The oil sector has warned the government that the nation may experience a scarcity of gasoline and high-speed diesel (HSD) in the coming days due to limited imports and constricted domestic supplies.
The Oil Companies Advisory Council (OCAC), a group that speaks for the oil industry, has written to the Oil & Gas Regulatory Authority (OGRA) regarding the deficit.
According to the OCAC, the Oil Marketing Companies (OMCs) were given permission to import HSD and motor spirit/petrol in response to their demand during the evaluation of product availability for the month of November 2022. This choice was made after careful thought.
During the product review, a shortage of 210,000 MT of HSD and 147,000 MT of gasoline was estimated. It was mentioned at the conference that it would be challenging to import HSD in November because of the constrained availability on the international market and the astronomically high charges. As a result, only PSO has so far reserved 220,000 MT and 10,000 MT of supply from Flow Petroleum.
But alarmingly, no import timetable has been made for fuel that matches the anticipated sales volume and the stock cover. The import plan now has a gap, notwithstanding the importers’ obligation to complete it according to the OCAC letter.
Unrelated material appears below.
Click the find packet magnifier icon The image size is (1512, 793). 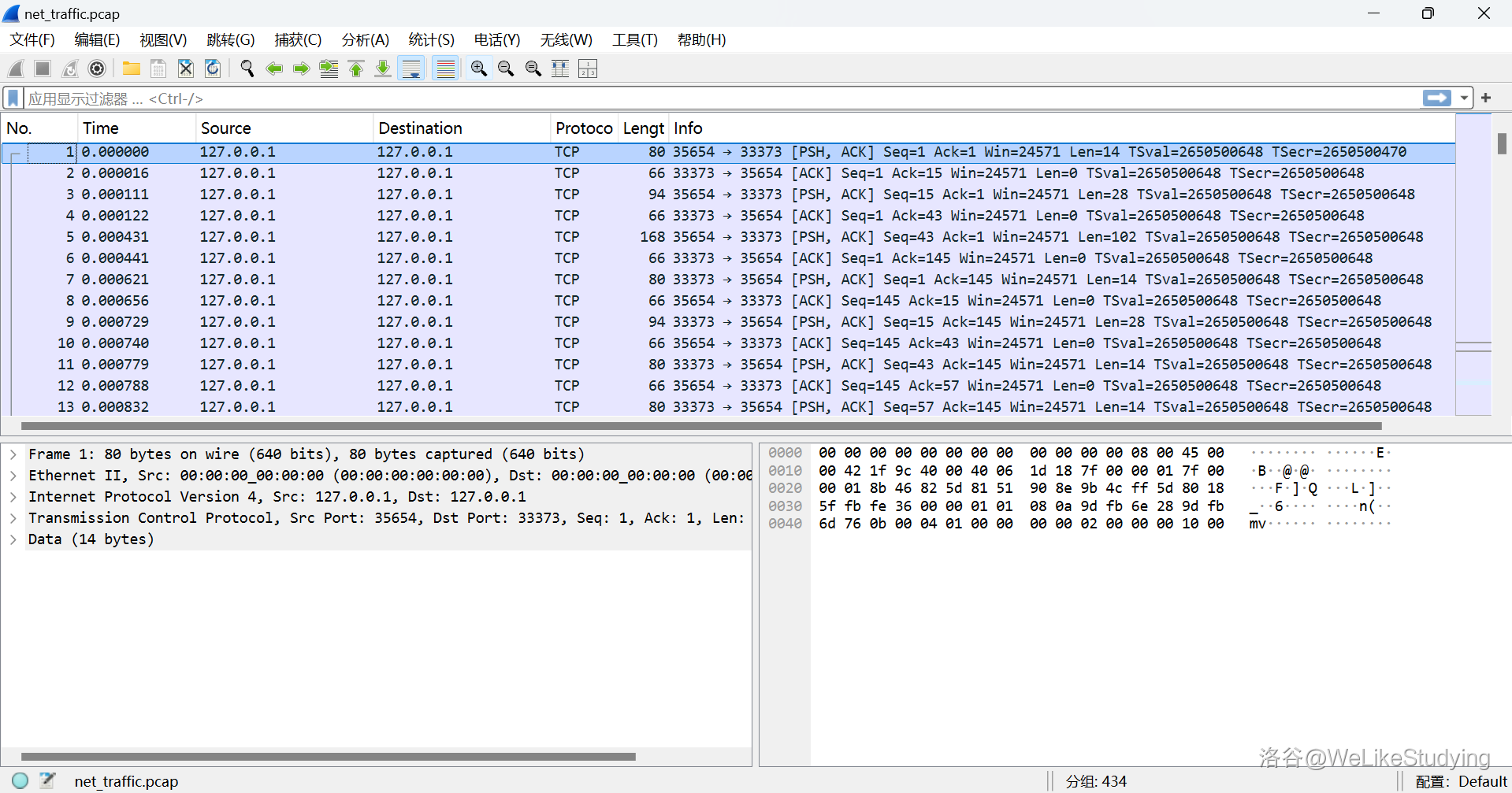pyautogui.click(x=247, y=69)
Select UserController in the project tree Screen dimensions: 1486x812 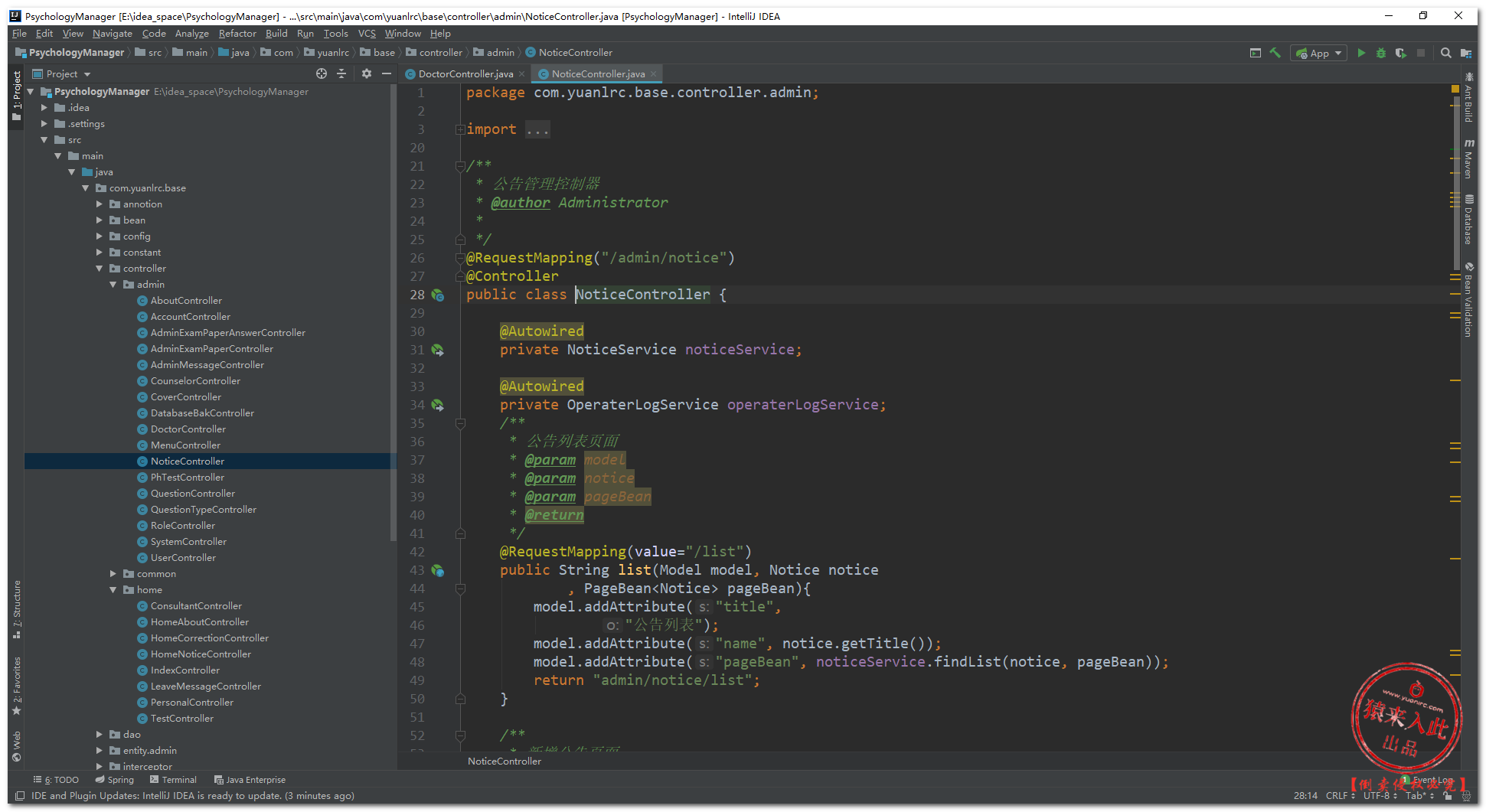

This essential problem was raised during the industry meeting on November 1 as well, but no specific guarantees have been acquired in writing from the importing OMCs, it claimed.
The OMCs, who were supposed to bring imports for use in October, received their shipments in the last week of the month, according to Geo, thus the product wasn’t prepared for use in the month it was supposed to be. The letter noted that OMCs who had been authorised to import items the month prior for use the following month had already utilised the shipments.